One of the best things about social media—besides the hilarious cat videos—is how it gives us all an opportunity to learn from one another. The ability to share an experience or a piece of wisdom or advice and have it be carried far and wide can be incredibly useful, especially when it comes from someone whose voice may not be heard as often as it should.

A perfect example is a recent thread by Ada Hubrig (@AdamHubrig) on Twitter explaining how and how not to interact with a person in a wheelchair. Hubrig says using a wheelchair has been "life-changing in the best way" for them, but the way they are treated when they are using a wheelchair can be annoying, frustrating, hurtful or just downright weird.

Some people don't have regular interactions with people who use wheelchairs and may have questions about what's appropriate and what's not. Some people might make assumptions about people using wheelchairs or be completely oblivious to how their prejudices are impacting their behavior. Hubrig's thread not only clarified some common issues wheelchair users deal with, but also opened up the conversation for people to ask some of the less obvious questions.


Hubrig opened their thread by explaining that they actually love their wheelchair, as they can't stand or walk for more than 10 minutes without it. However, they loathe how people treat them when they're using it.

Then they shared some tips on how to do better:

"First, remember that wheelchair users are people," they wrote. "We are more similar to you than different, we're just sitting down while you're standing up. You're likely around other people who are sitting as you stand all the time. Don't make it weird."

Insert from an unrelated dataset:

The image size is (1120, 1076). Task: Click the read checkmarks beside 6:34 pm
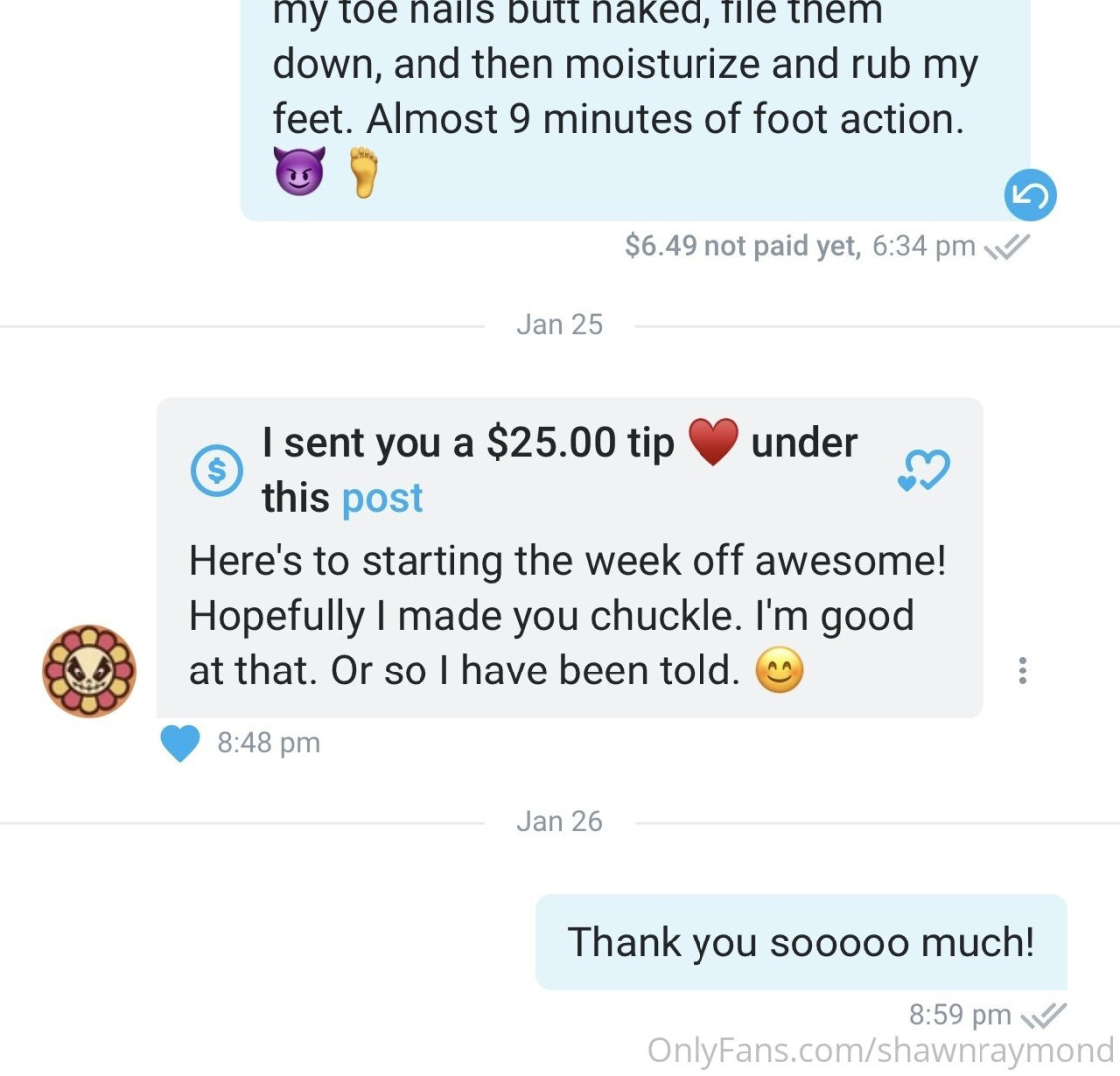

"Second, remembering that we're people, respect our autonomy," they continued. "If we're speaking and you have a question for me, don't ask my partner who is standing. As an example, medical professionals will often ask my partner my symptoms when I am RIGHT THERE. Please notice us."

The third piece of advice was to never touch a person's wheelchair or other mobility or medical advice unless you have been given permission. Hubrig said that people will often just roll them out of the way.

Yeah, don't do that. You wouldn't pick up a standing person and move them out of the way (hopefully). Same concept.

Hubrig went on to explain that no one is entitled to anyone else's medical history or trauma. "I get that you may mean well, but asking 'what happened' can be more difficult for some people than you realize," they wrote. "It's a lot of emotional labor to answer."

On a related note, don't ask about people's genitals. Ever. Seriously.

A tip for parents: "Please don't let your kids crawl on me or my wheelchair. My wheelchair isn't a toy."

"I like kids mostly, I do," Hubrig wrote. "But even if we weren't in a pandemic, I don't want any stranger up in my personal space like that. Once a kid ripped my ostomy bag off me. No plz."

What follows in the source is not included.